マーケティングにおいては、ホームページ、自社商品、自社サイトなど「第一想起」される考え方が重要です。

第一想起というのは、ユーザーが何かの商品を買いたいと思ったときに、一番はじめに思い浮かぶブランドや商品のことです。

例えば、掃除機→ダイソン、コーヒー専門チェーン店→スタバやタリーズ、スマホ→iPhone、Android、カメラといえばSONYやニコンなど、なんとなくそれぞれが思い浮かぶブランドや商品があると思います。

そのような方は商品を購入したりサービスを利用したりとまではいかないが、ホームページから商品やサービスを閲覧したりなど、何らかの行動を起こすことが多いでしょう。

このように第一想起されるサービスや商品はすでにファン化されていた、もしくは認知されている状態であるということから「購入率」が高い可能性が十分にあるといえるでしょう。

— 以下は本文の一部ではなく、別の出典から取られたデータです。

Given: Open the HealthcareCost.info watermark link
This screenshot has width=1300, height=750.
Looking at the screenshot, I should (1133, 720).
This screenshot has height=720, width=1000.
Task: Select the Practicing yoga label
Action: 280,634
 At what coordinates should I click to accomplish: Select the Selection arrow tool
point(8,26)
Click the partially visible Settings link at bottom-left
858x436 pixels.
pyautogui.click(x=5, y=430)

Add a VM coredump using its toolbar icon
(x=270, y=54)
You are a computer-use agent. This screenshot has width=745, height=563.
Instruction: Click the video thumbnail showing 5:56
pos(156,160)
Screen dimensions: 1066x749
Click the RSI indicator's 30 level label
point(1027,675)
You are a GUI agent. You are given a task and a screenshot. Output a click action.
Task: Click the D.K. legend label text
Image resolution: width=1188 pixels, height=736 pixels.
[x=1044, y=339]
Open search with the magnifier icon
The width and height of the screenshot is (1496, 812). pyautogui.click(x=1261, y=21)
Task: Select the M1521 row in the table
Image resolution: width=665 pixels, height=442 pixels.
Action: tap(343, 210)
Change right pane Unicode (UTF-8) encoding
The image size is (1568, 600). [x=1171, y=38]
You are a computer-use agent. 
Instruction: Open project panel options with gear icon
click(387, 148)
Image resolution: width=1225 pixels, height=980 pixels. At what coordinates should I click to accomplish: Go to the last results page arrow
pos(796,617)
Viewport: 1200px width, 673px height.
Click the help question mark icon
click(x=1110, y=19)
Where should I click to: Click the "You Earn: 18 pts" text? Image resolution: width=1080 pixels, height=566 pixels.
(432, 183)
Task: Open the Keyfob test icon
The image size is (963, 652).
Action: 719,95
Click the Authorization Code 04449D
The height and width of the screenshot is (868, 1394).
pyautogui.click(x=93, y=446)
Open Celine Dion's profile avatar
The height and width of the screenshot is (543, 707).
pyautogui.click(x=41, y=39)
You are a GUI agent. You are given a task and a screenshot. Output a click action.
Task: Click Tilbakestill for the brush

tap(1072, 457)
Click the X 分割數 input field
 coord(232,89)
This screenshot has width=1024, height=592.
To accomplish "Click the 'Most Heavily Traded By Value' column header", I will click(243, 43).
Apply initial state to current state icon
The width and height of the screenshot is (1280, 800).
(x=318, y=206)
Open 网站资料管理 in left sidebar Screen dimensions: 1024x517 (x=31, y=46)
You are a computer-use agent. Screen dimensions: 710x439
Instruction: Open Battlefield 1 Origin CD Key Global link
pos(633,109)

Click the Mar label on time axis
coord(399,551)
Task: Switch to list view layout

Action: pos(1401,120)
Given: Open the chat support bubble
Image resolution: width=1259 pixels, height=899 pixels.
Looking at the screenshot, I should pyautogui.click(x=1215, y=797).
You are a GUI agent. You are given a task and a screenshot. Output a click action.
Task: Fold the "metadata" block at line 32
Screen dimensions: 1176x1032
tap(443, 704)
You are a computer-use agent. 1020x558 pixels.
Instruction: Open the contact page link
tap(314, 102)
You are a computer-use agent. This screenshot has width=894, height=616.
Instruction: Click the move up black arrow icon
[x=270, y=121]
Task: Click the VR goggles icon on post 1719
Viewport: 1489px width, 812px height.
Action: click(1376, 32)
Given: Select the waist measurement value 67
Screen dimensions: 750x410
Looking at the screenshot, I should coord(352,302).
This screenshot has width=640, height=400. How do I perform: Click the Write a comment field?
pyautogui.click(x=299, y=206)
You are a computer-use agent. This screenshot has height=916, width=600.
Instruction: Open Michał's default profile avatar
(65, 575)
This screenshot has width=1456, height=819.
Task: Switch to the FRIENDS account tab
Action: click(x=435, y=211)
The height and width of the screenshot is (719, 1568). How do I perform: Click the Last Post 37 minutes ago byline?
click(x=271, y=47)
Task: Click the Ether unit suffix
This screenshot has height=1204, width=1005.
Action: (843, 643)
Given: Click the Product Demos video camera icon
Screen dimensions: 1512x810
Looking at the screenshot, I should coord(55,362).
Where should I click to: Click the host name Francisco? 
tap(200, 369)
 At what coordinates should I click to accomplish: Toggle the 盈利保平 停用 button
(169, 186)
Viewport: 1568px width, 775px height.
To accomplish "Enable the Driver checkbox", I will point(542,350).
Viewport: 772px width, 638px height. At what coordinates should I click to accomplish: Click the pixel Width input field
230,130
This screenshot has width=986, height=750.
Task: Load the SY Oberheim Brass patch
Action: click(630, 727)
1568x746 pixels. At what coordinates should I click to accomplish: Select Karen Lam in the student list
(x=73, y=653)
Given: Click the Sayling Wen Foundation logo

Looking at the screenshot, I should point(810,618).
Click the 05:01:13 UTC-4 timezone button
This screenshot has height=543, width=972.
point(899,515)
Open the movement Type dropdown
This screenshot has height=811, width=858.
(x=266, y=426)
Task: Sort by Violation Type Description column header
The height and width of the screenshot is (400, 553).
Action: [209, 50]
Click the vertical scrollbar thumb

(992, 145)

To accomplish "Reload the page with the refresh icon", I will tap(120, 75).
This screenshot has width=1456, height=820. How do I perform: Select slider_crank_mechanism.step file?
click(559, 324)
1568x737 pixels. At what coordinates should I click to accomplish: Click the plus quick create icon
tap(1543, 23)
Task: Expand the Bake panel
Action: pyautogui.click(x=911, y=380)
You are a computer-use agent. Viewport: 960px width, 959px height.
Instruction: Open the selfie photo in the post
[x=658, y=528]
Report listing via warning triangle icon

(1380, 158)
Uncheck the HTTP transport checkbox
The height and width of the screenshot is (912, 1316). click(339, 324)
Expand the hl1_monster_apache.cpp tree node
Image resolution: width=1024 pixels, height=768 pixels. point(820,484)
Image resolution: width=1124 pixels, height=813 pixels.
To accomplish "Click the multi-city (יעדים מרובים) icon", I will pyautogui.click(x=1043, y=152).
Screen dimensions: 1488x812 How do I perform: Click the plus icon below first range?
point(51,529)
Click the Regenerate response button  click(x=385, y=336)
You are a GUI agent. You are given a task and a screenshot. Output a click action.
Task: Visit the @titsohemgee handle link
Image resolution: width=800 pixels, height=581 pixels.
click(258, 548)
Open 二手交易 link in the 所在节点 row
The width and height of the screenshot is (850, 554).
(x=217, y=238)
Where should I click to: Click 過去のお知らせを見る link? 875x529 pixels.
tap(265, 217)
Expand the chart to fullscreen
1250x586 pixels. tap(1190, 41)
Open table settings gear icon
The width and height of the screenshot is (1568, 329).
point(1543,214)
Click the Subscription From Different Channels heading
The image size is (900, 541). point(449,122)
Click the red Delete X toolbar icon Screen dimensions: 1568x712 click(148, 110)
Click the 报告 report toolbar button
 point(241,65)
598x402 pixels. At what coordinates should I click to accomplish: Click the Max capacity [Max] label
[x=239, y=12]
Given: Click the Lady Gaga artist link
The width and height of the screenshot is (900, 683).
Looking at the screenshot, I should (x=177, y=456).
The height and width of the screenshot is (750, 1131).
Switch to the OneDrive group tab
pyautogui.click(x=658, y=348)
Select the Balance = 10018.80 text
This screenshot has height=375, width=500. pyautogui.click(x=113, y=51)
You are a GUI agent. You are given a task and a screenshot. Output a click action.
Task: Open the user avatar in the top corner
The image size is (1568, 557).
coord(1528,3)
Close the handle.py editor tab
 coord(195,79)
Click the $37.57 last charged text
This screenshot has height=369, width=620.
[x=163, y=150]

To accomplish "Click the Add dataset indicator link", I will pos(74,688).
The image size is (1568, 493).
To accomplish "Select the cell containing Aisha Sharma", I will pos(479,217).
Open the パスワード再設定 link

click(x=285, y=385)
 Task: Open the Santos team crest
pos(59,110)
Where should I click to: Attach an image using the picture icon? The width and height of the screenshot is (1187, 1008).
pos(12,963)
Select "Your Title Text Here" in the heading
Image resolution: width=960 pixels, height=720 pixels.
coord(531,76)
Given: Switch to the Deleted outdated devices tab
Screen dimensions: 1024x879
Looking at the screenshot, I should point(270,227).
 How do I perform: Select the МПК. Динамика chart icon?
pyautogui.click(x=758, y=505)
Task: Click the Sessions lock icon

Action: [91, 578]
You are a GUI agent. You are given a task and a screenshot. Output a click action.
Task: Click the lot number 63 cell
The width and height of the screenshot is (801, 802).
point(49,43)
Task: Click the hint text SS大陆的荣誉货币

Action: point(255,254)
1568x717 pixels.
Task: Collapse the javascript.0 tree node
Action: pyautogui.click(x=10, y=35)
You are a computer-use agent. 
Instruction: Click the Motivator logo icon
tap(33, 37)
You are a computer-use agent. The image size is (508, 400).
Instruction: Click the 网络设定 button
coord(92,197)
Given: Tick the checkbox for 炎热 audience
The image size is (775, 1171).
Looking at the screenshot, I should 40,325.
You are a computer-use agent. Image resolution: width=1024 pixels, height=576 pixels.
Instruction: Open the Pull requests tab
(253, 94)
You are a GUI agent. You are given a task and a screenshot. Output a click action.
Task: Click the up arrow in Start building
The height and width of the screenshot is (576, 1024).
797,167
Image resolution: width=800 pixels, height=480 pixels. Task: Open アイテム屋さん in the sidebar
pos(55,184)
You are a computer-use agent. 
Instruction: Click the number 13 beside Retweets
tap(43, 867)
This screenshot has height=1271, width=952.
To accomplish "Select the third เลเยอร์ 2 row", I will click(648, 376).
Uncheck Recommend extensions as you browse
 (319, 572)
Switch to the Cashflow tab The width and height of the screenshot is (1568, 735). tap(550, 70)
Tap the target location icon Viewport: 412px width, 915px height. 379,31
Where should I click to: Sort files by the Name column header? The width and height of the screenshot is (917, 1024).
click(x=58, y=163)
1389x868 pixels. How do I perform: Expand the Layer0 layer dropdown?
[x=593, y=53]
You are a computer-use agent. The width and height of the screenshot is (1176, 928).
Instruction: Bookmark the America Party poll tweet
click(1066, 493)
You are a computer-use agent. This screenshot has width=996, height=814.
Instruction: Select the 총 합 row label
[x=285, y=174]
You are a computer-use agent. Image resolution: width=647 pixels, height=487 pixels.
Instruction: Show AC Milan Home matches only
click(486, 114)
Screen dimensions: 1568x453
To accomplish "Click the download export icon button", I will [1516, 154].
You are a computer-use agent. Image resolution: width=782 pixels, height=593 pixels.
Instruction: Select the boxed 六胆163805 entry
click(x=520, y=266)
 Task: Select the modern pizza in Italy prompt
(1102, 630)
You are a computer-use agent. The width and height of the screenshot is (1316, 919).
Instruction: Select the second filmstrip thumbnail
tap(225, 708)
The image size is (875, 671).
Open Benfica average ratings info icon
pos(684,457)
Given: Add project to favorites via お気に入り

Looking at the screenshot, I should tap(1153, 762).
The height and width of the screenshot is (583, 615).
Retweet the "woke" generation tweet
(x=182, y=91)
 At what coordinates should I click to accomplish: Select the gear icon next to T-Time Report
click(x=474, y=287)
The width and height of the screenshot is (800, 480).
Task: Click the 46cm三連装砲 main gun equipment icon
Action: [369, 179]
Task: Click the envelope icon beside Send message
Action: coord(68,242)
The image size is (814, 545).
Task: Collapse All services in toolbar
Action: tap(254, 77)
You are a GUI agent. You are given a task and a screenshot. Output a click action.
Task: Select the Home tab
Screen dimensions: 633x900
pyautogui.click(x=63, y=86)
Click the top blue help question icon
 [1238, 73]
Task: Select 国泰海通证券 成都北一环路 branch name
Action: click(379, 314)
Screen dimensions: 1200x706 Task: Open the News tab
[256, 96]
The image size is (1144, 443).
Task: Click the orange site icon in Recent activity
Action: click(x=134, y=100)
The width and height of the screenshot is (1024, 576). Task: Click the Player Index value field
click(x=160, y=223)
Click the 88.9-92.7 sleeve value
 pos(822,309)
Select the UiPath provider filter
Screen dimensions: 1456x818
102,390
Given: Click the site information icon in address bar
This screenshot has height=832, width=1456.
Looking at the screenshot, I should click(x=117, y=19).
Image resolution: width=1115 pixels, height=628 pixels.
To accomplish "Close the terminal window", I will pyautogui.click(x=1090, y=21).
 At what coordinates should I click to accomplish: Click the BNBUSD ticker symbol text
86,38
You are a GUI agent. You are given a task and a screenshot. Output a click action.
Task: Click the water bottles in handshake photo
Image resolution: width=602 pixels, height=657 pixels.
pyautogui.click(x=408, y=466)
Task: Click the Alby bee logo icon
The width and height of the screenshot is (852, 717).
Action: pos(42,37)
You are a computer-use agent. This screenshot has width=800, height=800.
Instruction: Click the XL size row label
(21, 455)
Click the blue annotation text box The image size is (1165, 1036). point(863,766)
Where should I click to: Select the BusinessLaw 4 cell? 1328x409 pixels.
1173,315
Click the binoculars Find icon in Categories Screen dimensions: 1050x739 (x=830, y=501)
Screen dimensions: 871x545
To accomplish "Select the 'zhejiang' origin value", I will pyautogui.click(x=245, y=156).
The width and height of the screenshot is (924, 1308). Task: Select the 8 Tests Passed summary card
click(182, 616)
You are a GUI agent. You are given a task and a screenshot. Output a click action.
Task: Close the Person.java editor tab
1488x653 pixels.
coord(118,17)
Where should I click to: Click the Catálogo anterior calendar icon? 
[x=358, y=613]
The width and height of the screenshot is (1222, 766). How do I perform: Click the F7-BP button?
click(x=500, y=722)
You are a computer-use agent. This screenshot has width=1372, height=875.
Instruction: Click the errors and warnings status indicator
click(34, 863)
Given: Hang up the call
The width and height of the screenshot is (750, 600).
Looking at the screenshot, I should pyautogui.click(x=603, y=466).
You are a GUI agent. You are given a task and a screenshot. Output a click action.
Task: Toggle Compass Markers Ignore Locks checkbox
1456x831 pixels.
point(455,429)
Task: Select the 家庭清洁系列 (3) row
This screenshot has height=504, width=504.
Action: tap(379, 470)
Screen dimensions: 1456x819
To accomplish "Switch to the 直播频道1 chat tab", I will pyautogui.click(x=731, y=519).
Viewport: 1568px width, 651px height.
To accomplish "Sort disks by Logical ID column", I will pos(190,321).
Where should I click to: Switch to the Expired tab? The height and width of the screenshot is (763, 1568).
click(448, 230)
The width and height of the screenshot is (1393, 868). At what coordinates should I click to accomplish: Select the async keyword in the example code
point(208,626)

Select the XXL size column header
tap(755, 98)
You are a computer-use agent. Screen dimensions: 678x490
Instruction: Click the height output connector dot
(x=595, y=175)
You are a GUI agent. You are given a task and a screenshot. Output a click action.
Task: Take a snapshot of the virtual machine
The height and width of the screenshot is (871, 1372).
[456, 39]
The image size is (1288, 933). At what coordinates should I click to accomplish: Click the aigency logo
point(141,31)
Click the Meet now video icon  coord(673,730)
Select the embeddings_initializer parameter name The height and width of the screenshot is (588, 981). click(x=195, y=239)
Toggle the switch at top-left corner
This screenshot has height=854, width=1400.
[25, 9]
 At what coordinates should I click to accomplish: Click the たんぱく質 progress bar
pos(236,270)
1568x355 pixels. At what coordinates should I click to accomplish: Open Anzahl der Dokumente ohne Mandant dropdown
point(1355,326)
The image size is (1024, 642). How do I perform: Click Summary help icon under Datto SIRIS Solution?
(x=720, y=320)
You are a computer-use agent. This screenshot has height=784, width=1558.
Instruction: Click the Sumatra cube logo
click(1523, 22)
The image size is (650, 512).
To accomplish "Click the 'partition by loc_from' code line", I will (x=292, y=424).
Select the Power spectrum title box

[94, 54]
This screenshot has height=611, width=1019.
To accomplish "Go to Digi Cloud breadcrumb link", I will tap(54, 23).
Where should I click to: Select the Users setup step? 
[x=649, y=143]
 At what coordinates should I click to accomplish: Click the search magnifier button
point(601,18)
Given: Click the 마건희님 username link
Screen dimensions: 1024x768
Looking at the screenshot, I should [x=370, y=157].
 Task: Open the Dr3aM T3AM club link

ホームページでは具体的なコンバージョンを求めるより、このように第一想起されたユーザーが利用するといった観点も大切にして施策や指標に組み込んだ上で、客観的に判断すべきでしょう。

うまくいかない目標設定

  • お問い合わせ数を毎月◯◯件達成する
  • 求人応募を毎月◯◯件増やす
  • ホームページ上での商品購入率を◯◯%向上する
  • 店舗への来店予約をホームページ上から確定させる

これらを達成させることはほぼ難しいでしょう。

例えば達成させるなら下記のような何らかの目標を設定しても良いでしょう。

「具体的なアクション」を含む目標

  • 「お問い合わせフォームの入力項目を簡素化し、フォーム送信率を10%向上させる」
  • 「求人応募ページに具体的な福利厚生の情報を追加し、ページ滞在時間を30秒増加させる」

「ユーザー行動の分析」をベースにした目標

  • 「商品詳細ページへのアクセス数をSEO対策により20%増やす」
  • 「来店予約ボタンのクリック率を、目立つデザインや配置の変更で1ヶ月以内に15%向上させる」

「段階的な改善」を狙った目標

  • 「お問い合わせ数を増やすため、月に1本の成功事例ブログを公開し、検索流入を5%ずつ増加させる」
  • 「求人応募数を増やすため、現社員のインタビュー記事を3本掲載し、応募者の信頼感を高める」

「ユーザー体験の向上」にフォーカスした目標

  • 「ECサイトのカート離脱率を、購入ボタンのデザイン変更とプロモーションコードの表示で5%削減する」
  • 「来店予約ページの読み込み速度を2秒以内に短縮し、予約完了率を10%向上させる」

「結果ではなくプロセス」に焦点を当てた目標

  • 「問い合わせ数を増やすため、訪問者が最初に目にするバナーをA/Bテストし、最適なデザインを1ヶ月以内に選定する」
  • 求人応募率を上げるため、現状の応募フォームのエラーメッセージを改善し、途中離脱率を20%削減する」

「数字に裏付けられた具体性」のある目標

  • 「商品購入率を向上させるため、関連商品の提案機能を実装し、購入率を1ヶ月で0.5%改善する」
  • 「来店予約数を増やすため、予約可能な時間帯を可視化し、1週間で予約フォームの完了率を10%向上させる」

これらの目標は、達成可能な具体的なアクションを盛り込んでいるため、取り組みが明確で、改善の余地を可視化しやすいです。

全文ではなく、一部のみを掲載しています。